◆ TASK BRIEF ◆
Copy verbatim the span of lines beginning at the line that contains "Click the 21 October 2019 timestamp" and ending with the final line of the data. Exclude pictures from the copy.

◆ ENTRIES SUPPLIED ◆
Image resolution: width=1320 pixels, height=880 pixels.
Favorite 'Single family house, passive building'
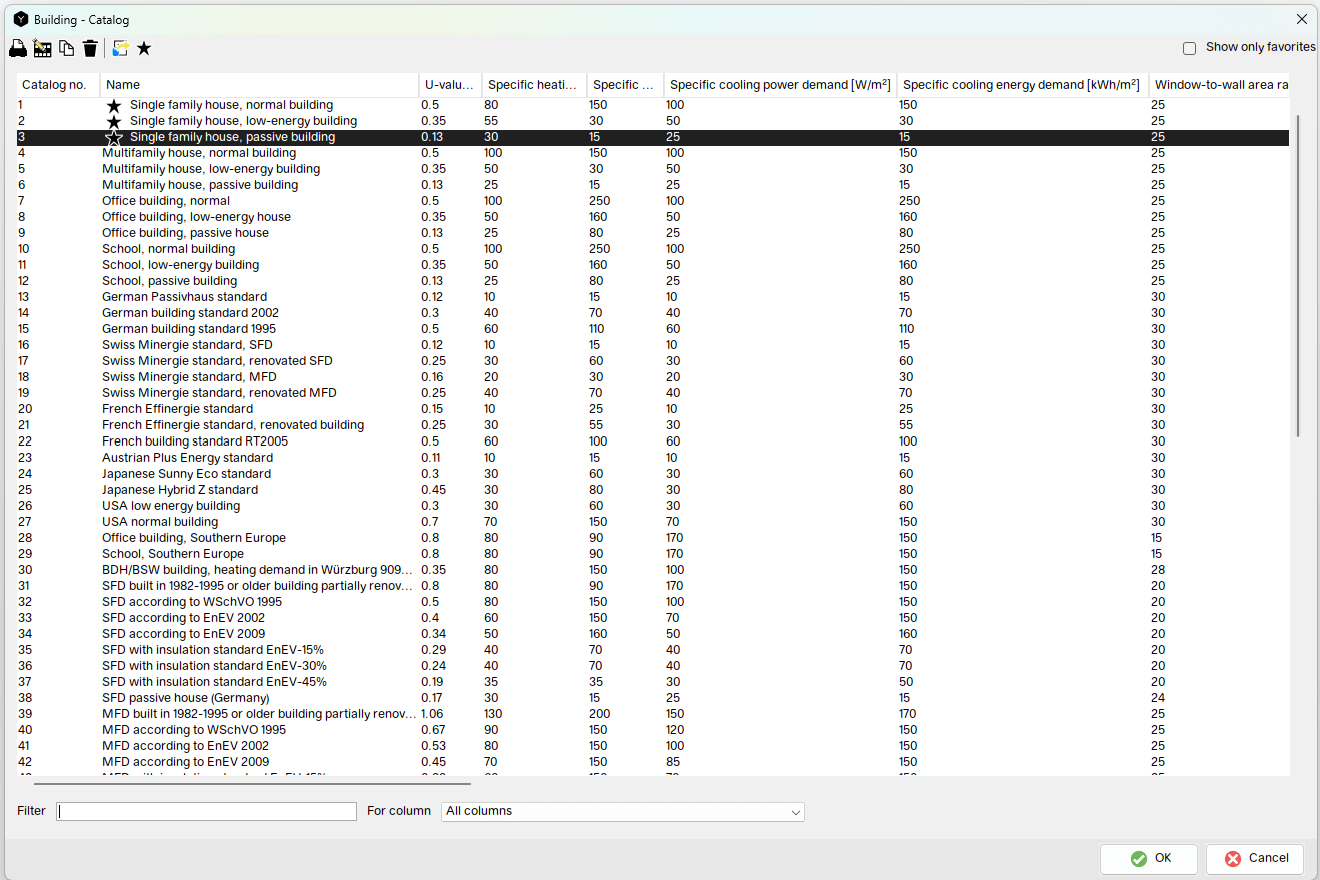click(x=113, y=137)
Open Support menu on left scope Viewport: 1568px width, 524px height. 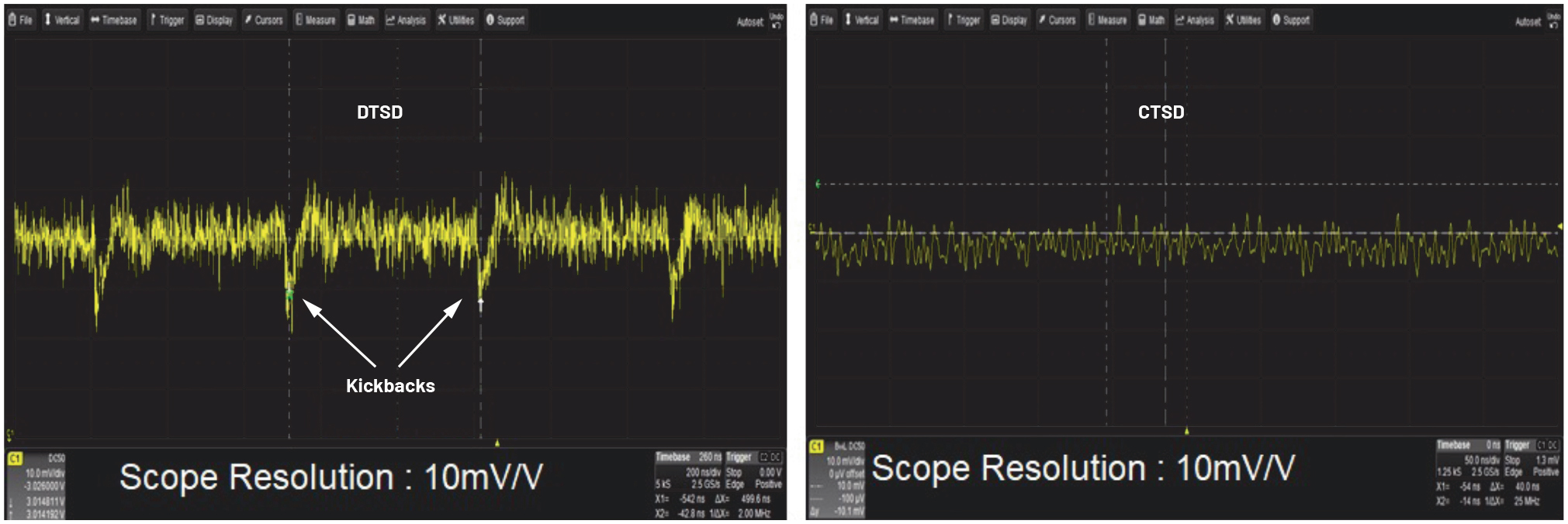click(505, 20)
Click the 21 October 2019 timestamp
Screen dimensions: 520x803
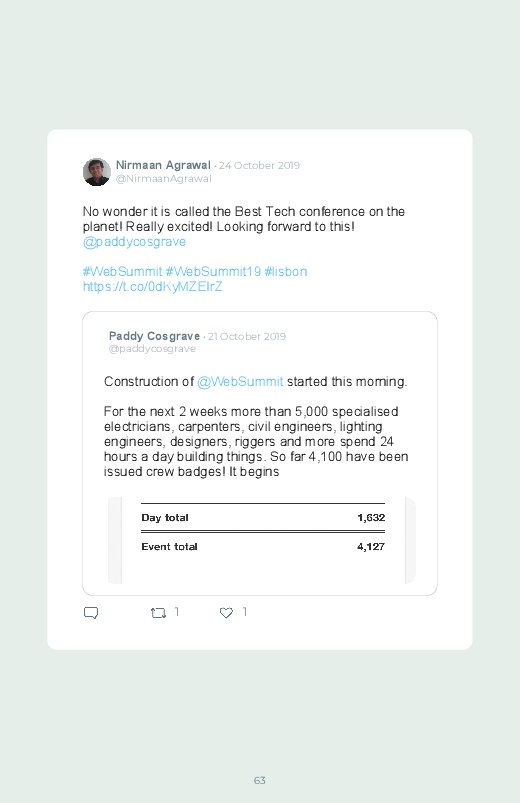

◆ RESULT FOR THIS TASK ◆
Click the 21 October 2019 timestamp
Screen dimensions: 520x803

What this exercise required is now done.